In “The Wire,” for instance, I come back to the idea that the exile is a torture for him. That the situation brings him constant pain. And maybe because I feel a bit for that with having to live and act in situations that are painful, but it fits into “Afterimage” so well because in both we see him trying to find ways to cope with the constant stress and pain of exile. Which is in many ways the stress and pain that he was conditioned with. Again I want to talk more about this with the Tain episodes and how this abuse shapes him, but here we see that Garak is being corrupted in some ways by the Federation values. He says so blatantly in “Afterimage” but even in “The Wire” when he talks about his betrayal and how much he enjoys spending time with Bashir it’s there as well. That he’s in the closet, yes, but that he’s found that maybe it’s not a closet. That there’s this entire galaxy outside the closet and there’s a part of him that wants it, that yearns for it. Because of what he can see as the cruelties and problems with Cardassia. I agree that part of what makes Garak so interesting is that he was and in many ways is “team Cardassia” in the worst of ways, but also in the best of ways as well. That Garak was always very good at being a Cardassian, but he also didn’t fit in. He’s ruthless and efficient and brilliant, as we see in “In the Pale Moonlight,” but he also is skeptical of power and driven by a deep loneliness and desire for community, a desire that has always been a weakness in Cardassia but is shown as a strength in the Federation.

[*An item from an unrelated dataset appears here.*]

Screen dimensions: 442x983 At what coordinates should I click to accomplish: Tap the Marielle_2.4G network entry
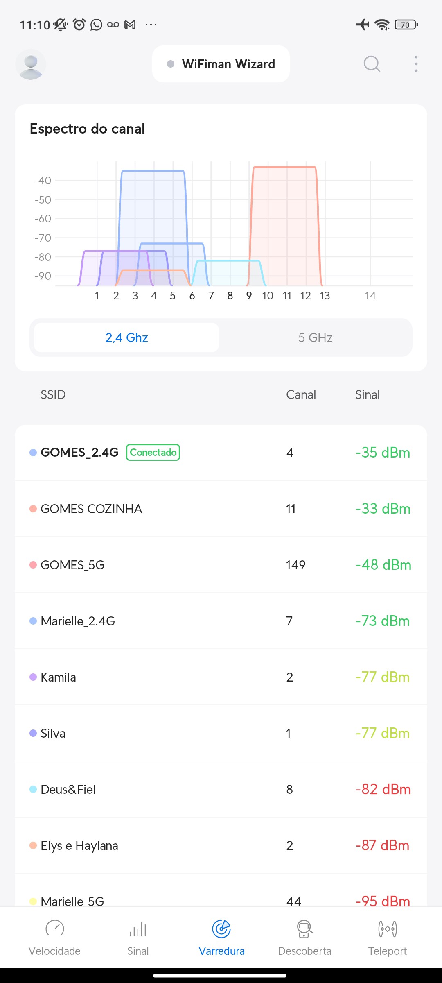(221, 621)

But to go back to the poems and to the Brecht specifically (also the Terms/Term is interesting in part because I associate “terms” so heavily with terms of surrender which is an interesting in the context of exile which often follows defeat). I do think that Garak relies on the cyclic nature of Cardassian rule to imagine the limit of his exile, but the longer the war rages, and the more that he has to rely on the Federation and others to help free Cardassia from the Dominion, I think the more he sees that when the wall crumbles and he can reenter Cardassia, everything else may have crumbled as well. It’s something that he doesn’t really want to face but it shows through in “In the Pale Moonlight” and “Afterimage,” when he talks about the costs of the war. When he talks to Sisko at the end of “In the Pale Moonlight” he lists the costs of the Romulans entering as a senator, an operative, and the self-respect of one Star Fleet officer. He doesn’t, though, talk about the cost to himself or to Cardassia (which will be much worse). As you say, he’s falling into his old role again, one that he’s increasingly uncomfortable but still very good at. He can see the draw of being a tailor and just a tailor, but the war requires sacrifice and he’s willing to sacrifice a lot. He doesn’t list the cost to Cardassia because (I think) he doesn’t think Sisko needs that particular ethical wrinkle, but also because he doesn’t want to hear that Cardassia deserves it. That Cardassia is losing the war because it lost the moral argument first, which is something that Garak (living among the victims of Cardassian rule for so long) is plagued by, the erosion of his absolute faith in Cardassia. If he was a true believer then he is no longer by even the time of “The Wire,” and if he’s not a true believer he needs to face his past and his people’s past. Which is very uncomfortable but I think something that DS9 does quite well and is part of what makes Garak such a compelling character.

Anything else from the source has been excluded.